Section 504/1557/ADA Grievance Procedure

National Jewish Health does not discriminate on the basis of disability, race, color, national origin, sex, age, gender identity or socioeconomic status in admission, access to treatment or programming. National Jewish Health has adopted an internal grievance procedure providing for prompt and equitable resolution of complaints alleging any action prohibited by Section 504 of the Rehabilitation Act, of 1973, Section 1557 of the Affordable Care Act and the Americans with Disabilities Act, of 1990. The Law and Regulations may be examined in the Patient Advocate department by the Section 504/1557/ADA Patient Coordinator at 303-398-1076 who has been designated to coordinate the efforts of National Jewish Health to comply with Section 504/1557/ADA.



  • Grievances must be submitted to the Section 504/1557/ADA Coordinator within 60 days of the alleged discriminatory action. 

  • A complaint can be in writing, verbal and given by a legal representative on behalf of the patient or companion. The complaint must contain the name and address of the person filing it. The complaint must state the problem or action alleged to be discriminatory and the remedy or relief sought. 

  • The Section 504/1557/ADA Coordinator (or her/his designee) shall conduct an investigation of the complaint. This investigation may be informal, but it must be thorough, affording all interested persons an opportunity to submit evidence relevant to the complaint. The Section 504/1557/ADA Coordinator will maintain the files and records of National Jewish Health relating to such grievances. 

  • The Section 504/1557/ADA Coordinator will issue a written decision on the grievance no later than 30 days after report of the appeal.

  • The person filing the grievance may appeal the decision of the Section 504/1557/ADA Coordinator by writing to the Director of Quality Improvement and Safety. Within 15 days of receiving the Section 504/1557/ADA Coordinator’s decision. The Director of Quality Improvement and Safety shall issue a written decision in response to the appeal no later than 30 days after its filing.

  • The availability and use of this grievance procedure does not prevent a person from filing a complaint of discrimination on the basis of disability with the U. S. Department of Health and Human Services, Office for Civil Rights.

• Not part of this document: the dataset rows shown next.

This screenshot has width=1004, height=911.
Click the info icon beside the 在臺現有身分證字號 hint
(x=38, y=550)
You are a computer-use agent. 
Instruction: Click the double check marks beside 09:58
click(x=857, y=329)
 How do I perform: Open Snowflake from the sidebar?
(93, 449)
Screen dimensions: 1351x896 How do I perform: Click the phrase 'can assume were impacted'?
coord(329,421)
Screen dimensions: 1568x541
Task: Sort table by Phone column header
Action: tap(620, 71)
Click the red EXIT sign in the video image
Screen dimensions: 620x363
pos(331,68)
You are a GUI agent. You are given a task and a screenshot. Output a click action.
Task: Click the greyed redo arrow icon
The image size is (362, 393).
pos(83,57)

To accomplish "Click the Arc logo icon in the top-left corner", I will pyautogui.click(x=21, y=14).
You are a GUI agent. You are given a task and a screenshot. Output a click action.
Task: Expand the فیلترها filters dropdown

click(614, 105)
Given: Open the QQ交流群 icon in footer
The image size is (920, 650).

U.S. Department of Health and Human Services
Office of Civil Rights
200 Independence Avenue, SW
Room 509F, HHH Building
Washington, D.C. 20201
Toll-free: (800) 368.1019
TDD toll-free: (800) 537.7697
Complaint forms are available at:

National Jewish Health will make appropriate arrangements to ensure that individuals with disabilities and individuals with limited English proficiency are provided auxiliary aids and services or language assistance services, respectively, if needed to participate in this grievance process. Such arrangements may include, but are not limited to, providing qualified Interpreters or assuring a barrier-free location for the proceedings.